Summary of this case from Ramos v. Telgian Corp.Opinion
12-CV-3204 (SJF)(ETB)
05-16-2013
OPINION AND ORDER
On June 27, 2012, plaintiffs Manpreet Singh and Om Parkash ("plaintiffs"), on behalf of themselves and a purported class of others similarly situated, initiated this action pursuant to the Fair Labor Standards Act ("FLSA"), 29 U.S.C. §§ 201, et seq., New York Labor Law § 663, and Title 12, §§ 142-2.2 and 142-2.4 ("section 142-2.4") of the Official Compilation of Codes, Rules & Regulations of the State of New York, against Deven Patel ("defendant"), the owner and operator of 7-Eleven franchises where plaintiffs worked. [Docket Entry No. 1]. Plaintiffs allege, inter alia, that defendant violated section 142-2.4 by failing to pay them for an additional hour of work for each day on which the number of hours between their arrival and departure times ("spread of hours") exceeded ten (10). [Docket Entry No. 16] ("Am. Compl."). Now before the Court is defendant's motion to dismiss plaintiffs' spread of hours claim. [Docket Entry No. 28]. For the reasons that follow, defendant's motion is GRANTED. I. Background
Defendant employed plaintiffs as cashiers at defendant's 7-Eleven franchises. Am. Compl. at ¶¶ 10-11. Singh worked for defendant from approximately January 2002 until approximately November 2010, and Parkash worked for defendant from approximately 1997 until approximately March 2012. Id. Singh "was paid a flat hourly wage, ranging from $7.50 to $10.00 an hour, while working between 72 and 84 hours per week," Am. Compl. at ¶ 33, and Parkash was paid "a flat hourly wage, ranging from $6.00 to $13.50 an hour, while working between 72 and 84 hours per week," Am. Compl. at ¶ 40. Plaintiffs allege that defendant did not pay them "an additional hour's pay when they worked more than ten (10) hours in a day." Am. Compl. at ¶ 77. II. Motion for Judgment on the Pleadings Standard
In deciding a motion pursuant to Rule 12(c), the Court employs the same standard as in deciding a Rule 12(b)(6) motion to dismiss. Johnson v. Rowley, 569 F.3d 40, 43 (2d Cir. 2009). "To survive a motion to dismiss, a complaint must contain sufficient factual matter, accepted as true, to 'state a claim to relief that is plausible on its face.'" Ashcroft v. Iqbal, 556 U.S. 662, 678 (2009) (quoting Bell Atl. Corp. v. Twombly, 550 U.S. 544, 570 (2007)). "A pleading that offers 'labels and conclusions' or a 'formulaic recitation of the elements of a cause of action will not do.'" Iqbal, 556 U.S. at 678 (quoting Twombly, 550 U.S. at 555). "Nor does a complaint suffice if it tenders 'naked assertion[s]' devoid of 'further factual enhancement.'" Id. at 678 (quoting Twombly, 550 U.S. at 557).

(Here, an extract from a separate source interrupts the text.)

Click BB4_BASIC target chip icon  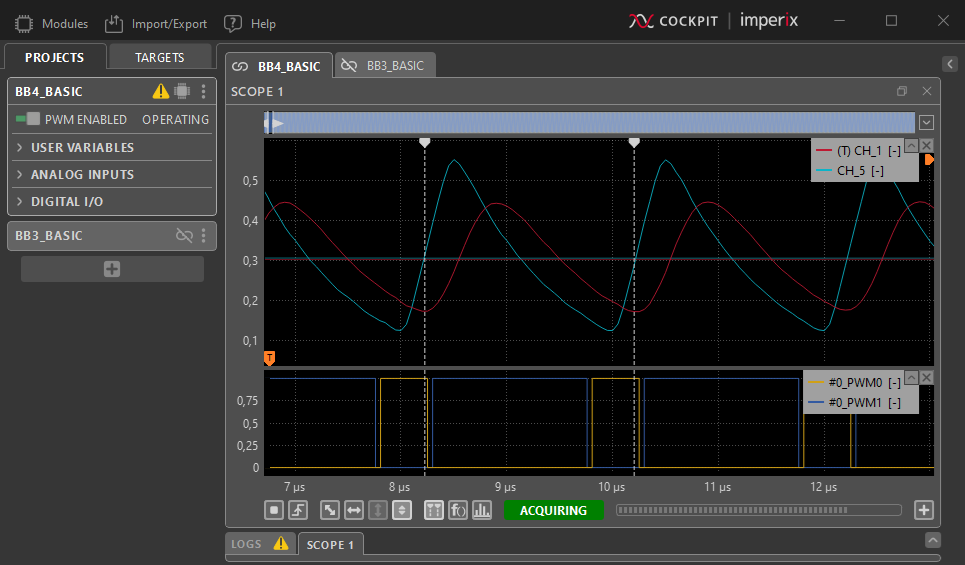tap(181, 91)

The Court must accept all factual allegations in the complaint as true and draw all reasonable inferences in favor of the plaintiff. Matson v. Bd. of Educ. of the City Sch. Dist. of N.Y., 631 F.3d 57, 63 (2d Cir. 2011); see also Ruston v. Town Bd. for the Town of Skaneateles, 610 F.3d 55, 59 (2d Cir. 2010) ("When there are well-pleaded factual allegations, a court should assume their veracity and then determine whether they plausibly give rise to an entitlement to relief."). However, "the tenet that a court must accept as true all of the allegations contained in a complaint is inapplicable to legal conclusions. Threadbare recitals of the elements of a cause of action, supported by mere conclusory statements, do not suffice." Iqbal, 556 U.S. at 678.

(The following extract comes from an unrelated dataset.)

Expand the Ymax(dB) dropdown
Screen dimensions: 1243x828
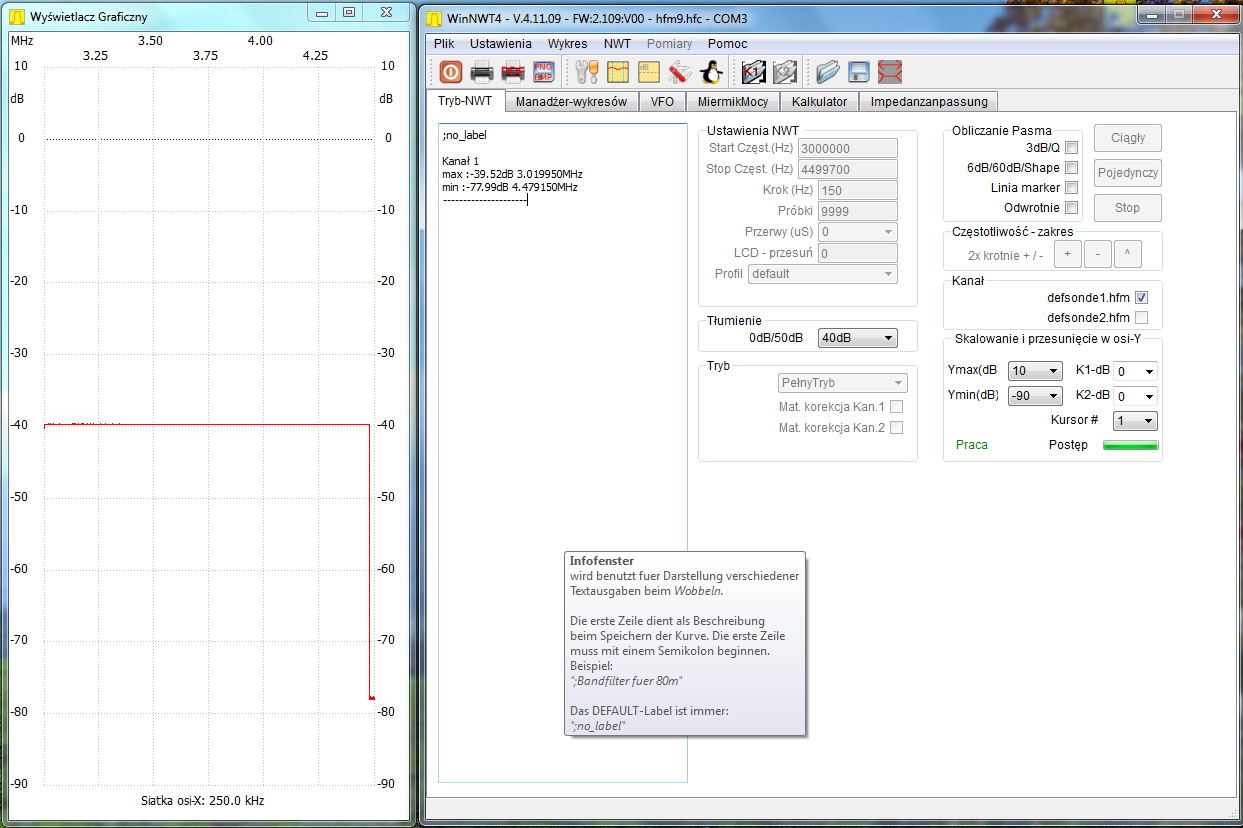1035,371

"On a [Rule] 12(c) motion, the court considers 'the complaint, the answer, any written documents attached to them, and any matter of which the court can take judicial notice for the factual background of the case.'" L-7 Designs, Inc. v. Old Navy, LLC, 647 F.3d 419, 422 (2d Cir. 2011) (quoting Roberts v. Babkiewicz, 582 F.3d 418, 419 (2d Cir. 2009)). "'A complaint is [also] deemed to include any written instrument attached to it as an exhibit, materials incorporated in it by reference, and documents that, although not incorporated by reference, are 'integral' to the complaint.'" Id. (quoting Sira v. Morton, 380 F.3d 57, 67 (2d Cir. 2004)). III. Analysis
According to section 142-2.4, "[a]n employee shall receive one hour's pay at the basic minimum hourly wage rate, in addition to the minimum wage required . . . for any day in which: (a) the spread of hours exceeds 10 hours . . . ." "Spread of hours" is defined as "the interval between the beginning and end of an employee's workday" and includes "working time plus time off for meals plus intervals off duty." N.Y. COMP. CODES R. & REGS. tit. 12, § 142-2.18.

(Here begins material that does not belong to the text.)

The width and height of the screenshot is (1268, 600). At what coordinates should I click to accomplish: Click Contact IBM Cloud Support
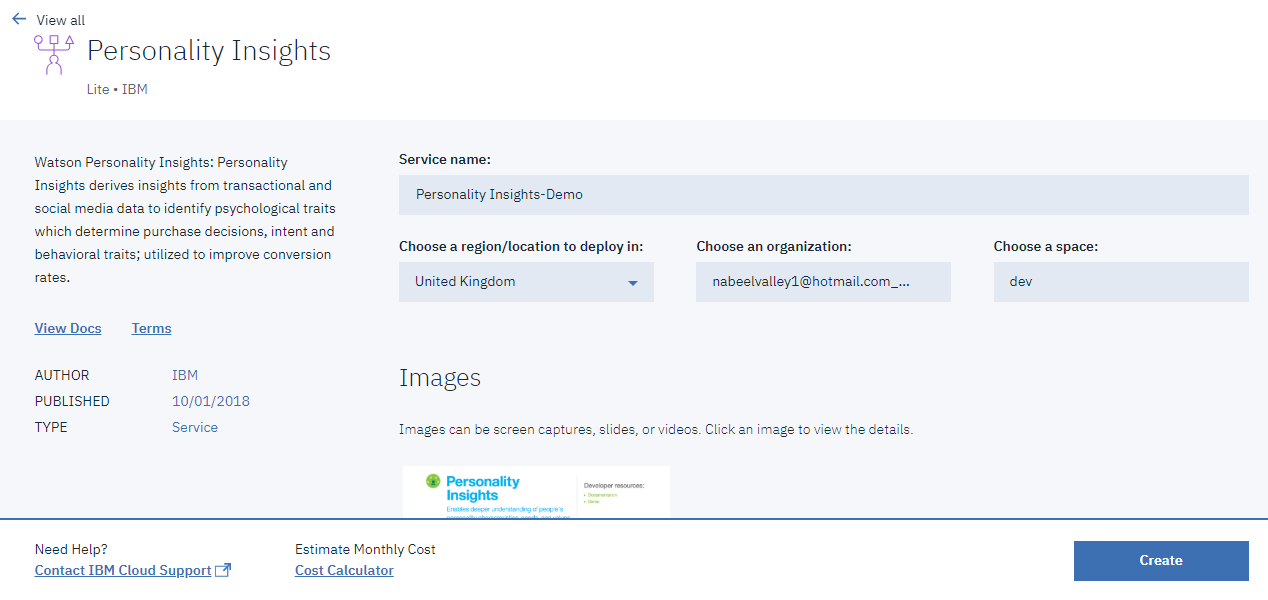(124, 570)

The New York State Department of Labor issued an opinion letter in 2006, which states that "[i]t is important to note that the 'spread of hours' regulation does not require all employees to be paid for an additional hour, but merely that the total wages paid be equal to or greater than the total due for all hours at the minimum wage plus one additional hour at the minimum wage." Declaration of Jamie S. Felsen in Support of Motion to Dismiss [Docket Entry No. 30] at Ex. B. "The majority of district courts in this circuit are in accord with the New York Department of Labor's position that those earning more than the minimum wage are not entitled to spread-of-hours pay." Rui Xiang Huang v. J&A Entm't Inc., No. 09-CV-5587, 2012 WL 6863918, at *8 (E.D.N.Y. Dec. 3, 2012) (citing Ellis v. Common Wealth Worldwide Chauffeured Transp. of N.Y., LLC, No. 10-CV-1741, 2012 WL 1004848, at *6 (E.D.N.Y. Mar. 23, 2012); Zubair v. EnTech Eng'g, P.C., 808 F. Supp.2d 592, 601 (S.D.N.Y. 2011)); see also, e.g., Sosnowy v. A. Perri Farms, Inc., 764 F. Supp.2d 457, 474 (E.D.N.Y. 2011) ("[T]he Court agrees with the cases that find that the explicit reference to the 'minimum wage' in section 142-2.4 indicates that the 'spread-of-hours provision is properly limited to enhancing the compensation of those receiving only the minimum required by law.'") (quoting Almeida v. Aguinaga, 500 F. Supp.2d 366, 369-70 (S.D.N.Y. 2007)); Malena v. Victoria's Secret Direct, LLC, 886 F. Supp.2d 349, 369 (S.D.N.Y, 2012) ("The Court agrees . . . that New York's spread-of-hours law does not apply to plaintiffs who earned substantially more than the minimum wage."); but see Cuzco v. Orion Builders, Inc., No. 06 Civ. 2789, 2010 WL 2143662, at *4 (S.D.N.Y. May 26, 2010).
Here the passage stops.